[Stored items]

—————

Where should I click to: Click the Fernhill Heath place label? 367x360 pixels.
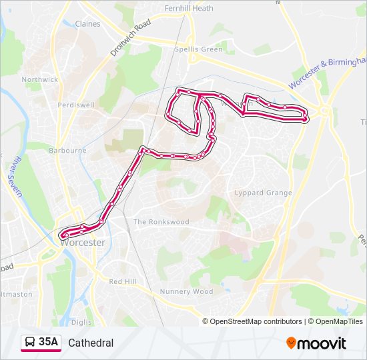[x=189, y=9]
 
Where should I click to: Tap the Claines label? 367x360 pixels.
[x=87, y=24]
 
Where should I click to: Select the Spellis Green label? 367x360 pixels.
[x=198, y=49]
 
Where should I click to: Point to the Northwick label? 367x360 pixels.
[x=40, y=79]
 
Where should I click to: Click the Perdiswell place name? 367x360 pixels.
[x=75, y=105]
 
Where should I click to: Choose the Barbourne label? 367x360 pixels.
[x=68, y=151]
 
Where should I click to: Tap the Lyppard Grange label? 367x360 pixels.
[x=263, y=193]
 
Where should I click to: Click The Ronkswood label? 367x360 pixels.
[x=161, y=222]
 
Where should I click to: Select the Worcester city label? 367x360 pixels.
[x=83, y=243]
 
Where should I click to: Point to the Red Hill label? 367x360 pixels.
[x=123, y=282]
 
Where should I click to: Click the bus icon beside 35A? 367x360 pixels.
[x=30, y=343]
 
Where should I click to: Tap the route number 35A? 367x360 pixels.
[x=49, y=343]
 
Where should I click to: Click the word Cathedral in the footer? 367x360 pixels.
[x=91, y=343]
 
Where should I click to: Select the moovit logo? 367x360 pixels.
[x=316, y=343]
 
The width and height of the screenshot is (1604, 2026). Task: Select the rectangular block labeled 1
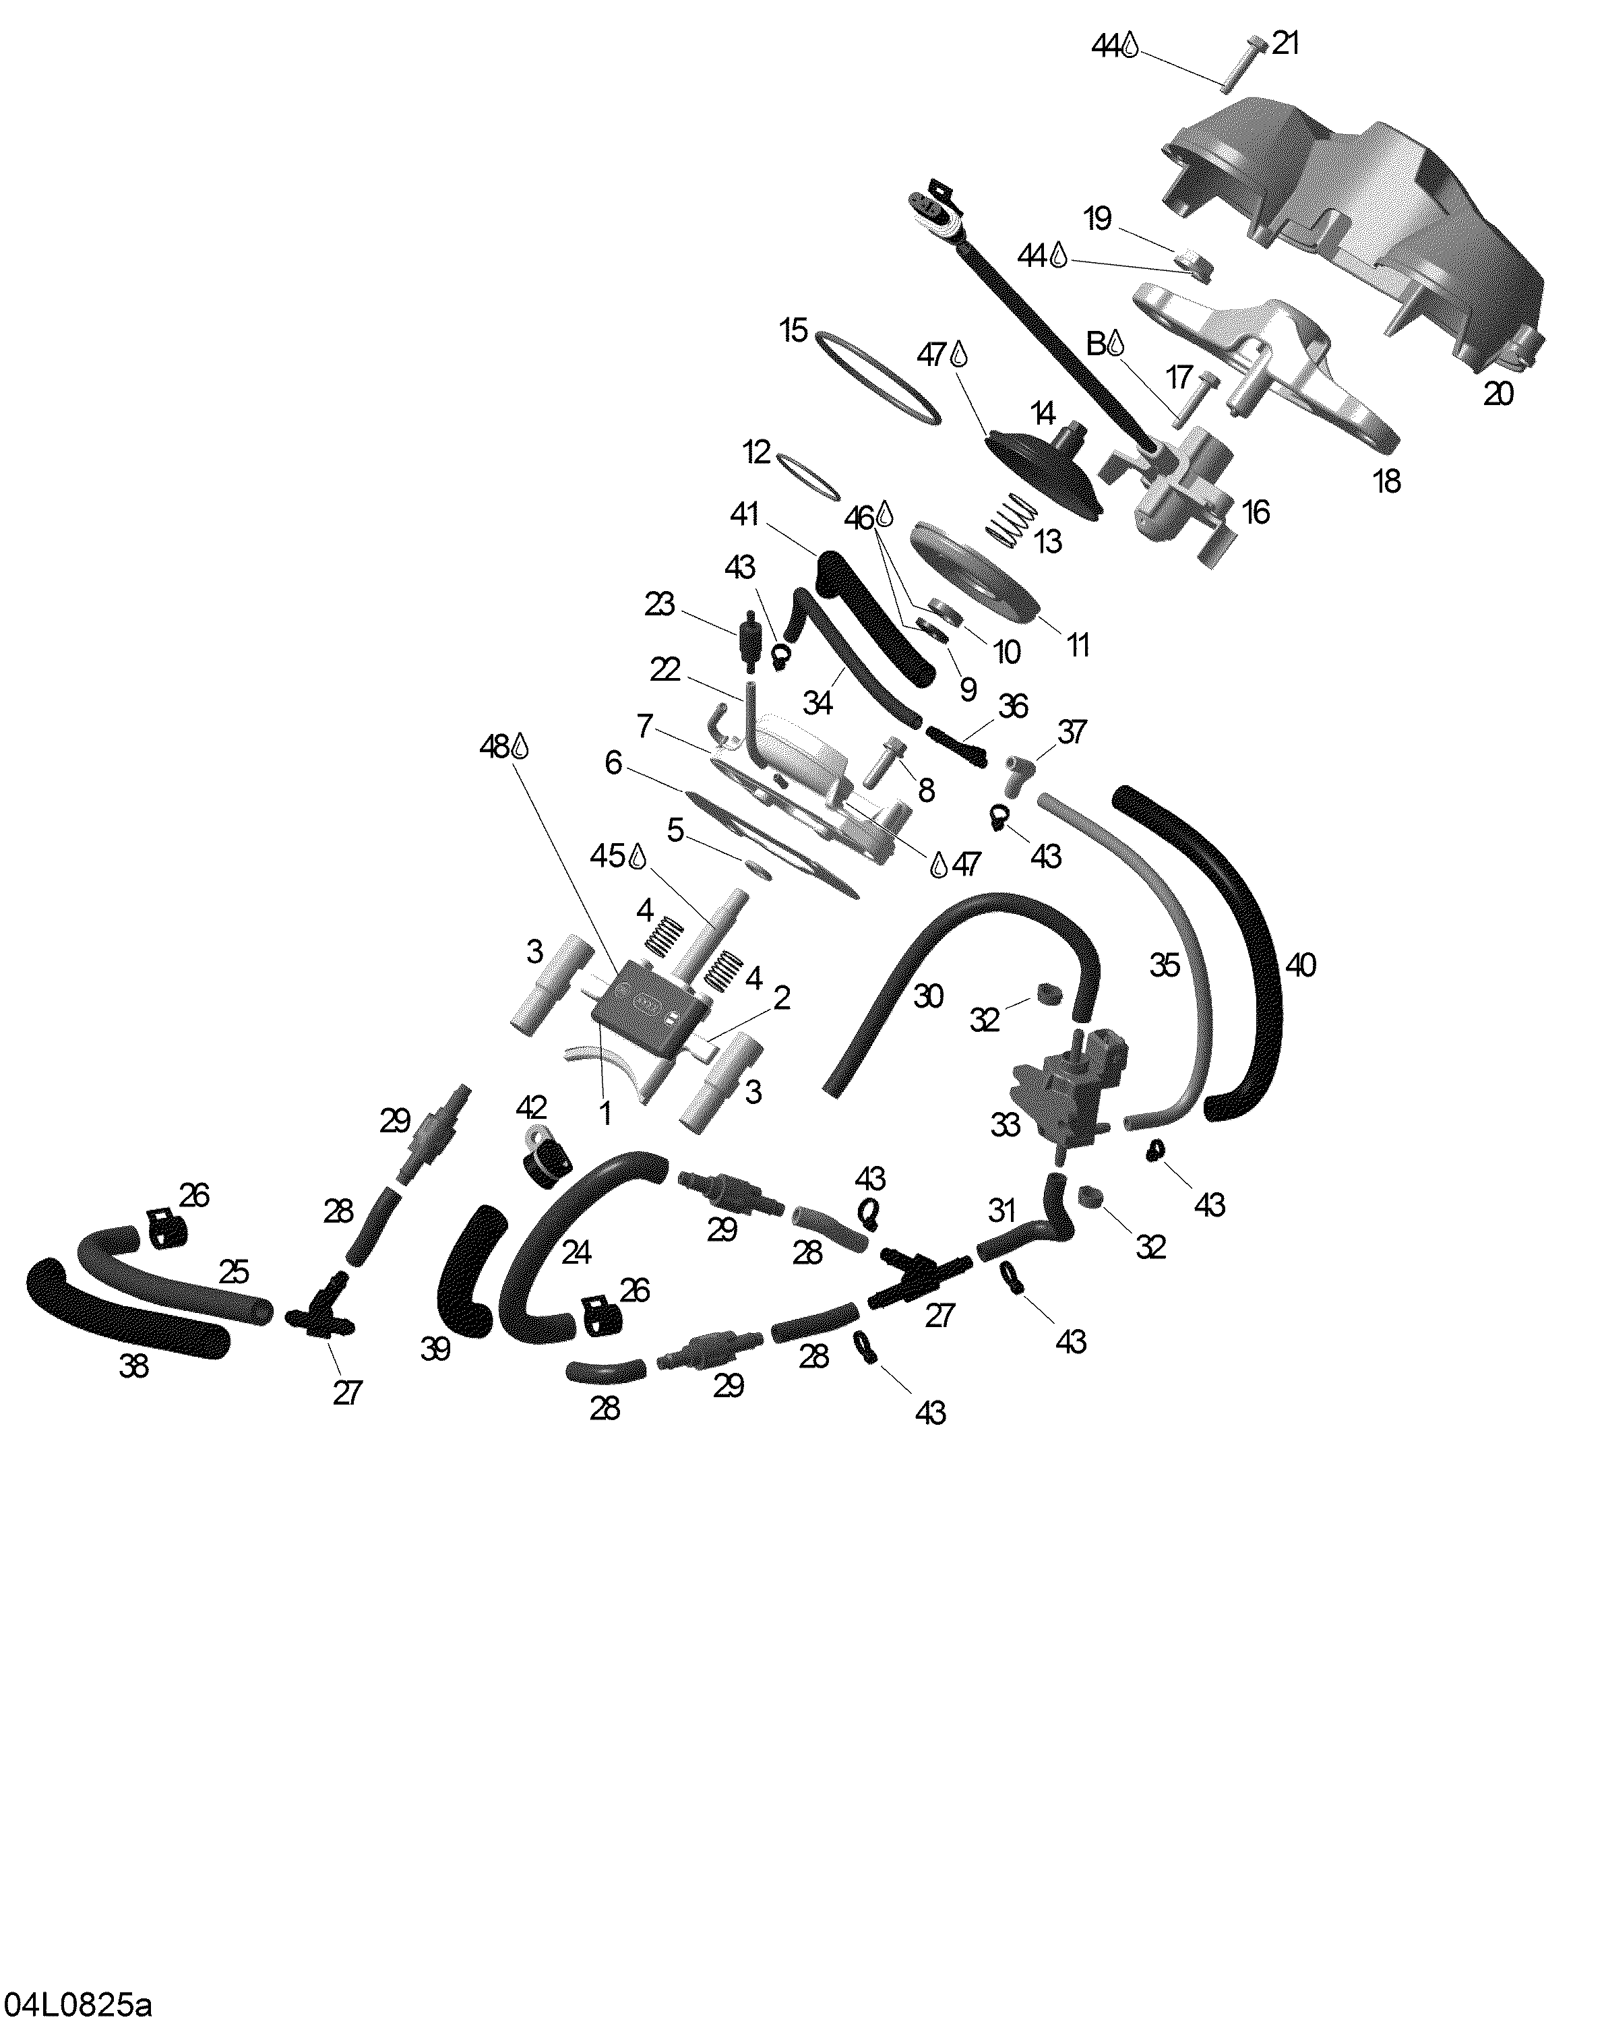648,1011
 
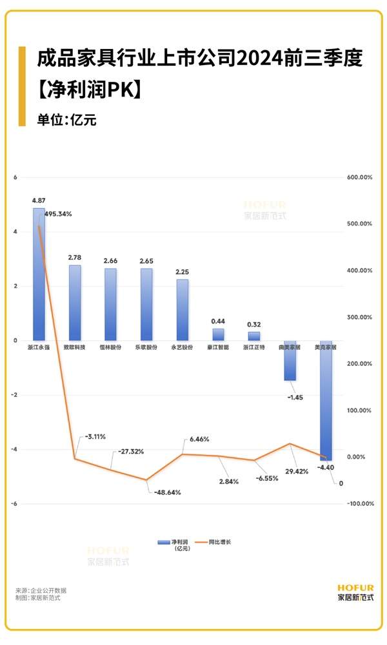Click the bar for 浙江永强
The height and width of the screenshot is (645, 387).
[x=39, y=274]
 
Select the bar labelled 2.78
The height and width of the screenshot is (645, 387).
[x=75, y=302]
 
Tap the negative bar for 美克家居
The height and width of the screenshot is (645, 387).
[x=326, y=400]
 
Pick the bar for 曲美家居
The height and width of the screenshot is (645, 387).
[x=290, y=360]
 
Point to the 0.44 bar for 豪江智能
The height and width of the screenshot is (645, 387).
[x=218, y=334]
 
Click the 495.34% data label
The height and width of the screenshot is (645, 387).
[x=58, y=214]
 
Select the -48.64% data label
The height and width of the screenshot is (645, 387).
[x=167, y=492]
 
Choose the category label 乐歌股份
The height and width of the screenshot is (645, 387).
[x=146, y=347]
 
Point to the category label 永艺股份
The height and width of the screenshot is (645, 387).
[x=182, y=347]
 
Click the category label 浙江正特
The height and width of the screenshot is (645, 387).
[x=253, y=347]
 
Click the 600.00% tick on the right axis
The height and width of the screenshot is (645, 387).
[x=359, y=177]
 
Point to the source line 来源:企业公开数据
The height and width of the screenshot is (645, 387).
[x=41, y=590]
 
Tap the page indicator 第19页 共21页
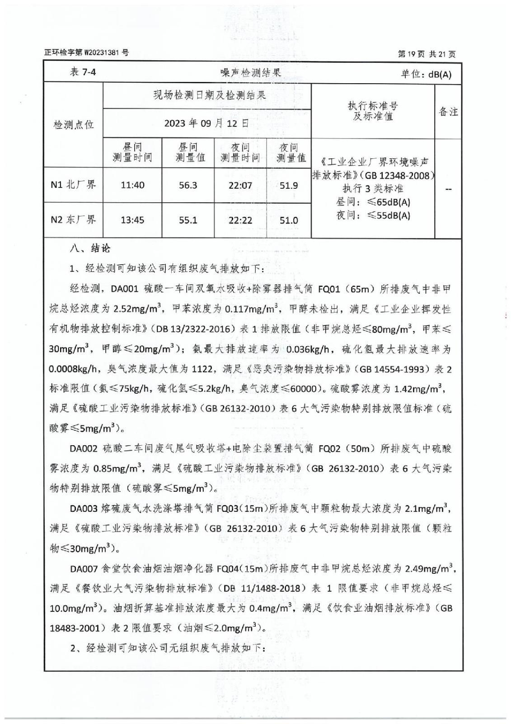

—————

* [STATED TASK] State how many lines of the records contain the string "data", giving only the number.

* [EXPECTED OUTPUT] 2